I am using scikit-learn. The nature of my application is such that I do the fitting offline, and then can only use the resulting coefficients online(on the fly), to manually calculate various objectives.
The transform is simple, it is just data * pca.components_
, i.e. simple dot product. However, I have no idea how to perform the inverse transform. Which field of the pca
object contains the relevant coefficients for the inverse transform? How do I calculate the inverse transform?

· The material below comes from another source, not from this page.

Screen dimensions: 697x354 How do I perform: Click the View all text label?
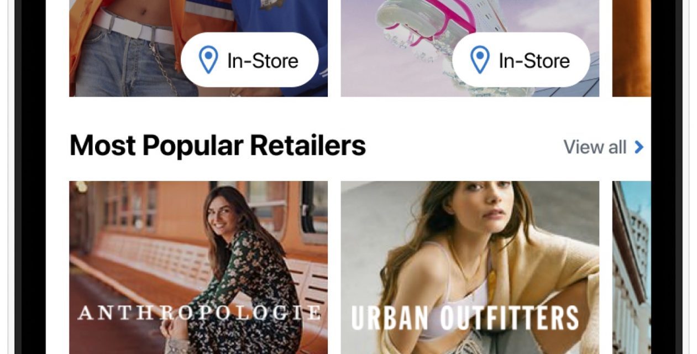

Specifically, I am referring to the PCA.inverse_transform() method call available in the sklearn.decomposition.PCA package
: how can I manually reproduce its functionality using various coefficients calculated by the PCA?
1) transform
is not data * pca.components_
.
Firstly, *
is not dot product for numpy array. It is element-wise multiplication. To perform dot product, you need to use np.dot
.
Secondly, the shape of PCA.components_
is (n_components, n_features) while the shape of data to transform is (n_samples, n_features), so you need to transpose PCA.components_
to perform dot product.
Moreover, the first step of transform is to subtract the mean, therefore if you do it manually, you also need to subtract the mean at first.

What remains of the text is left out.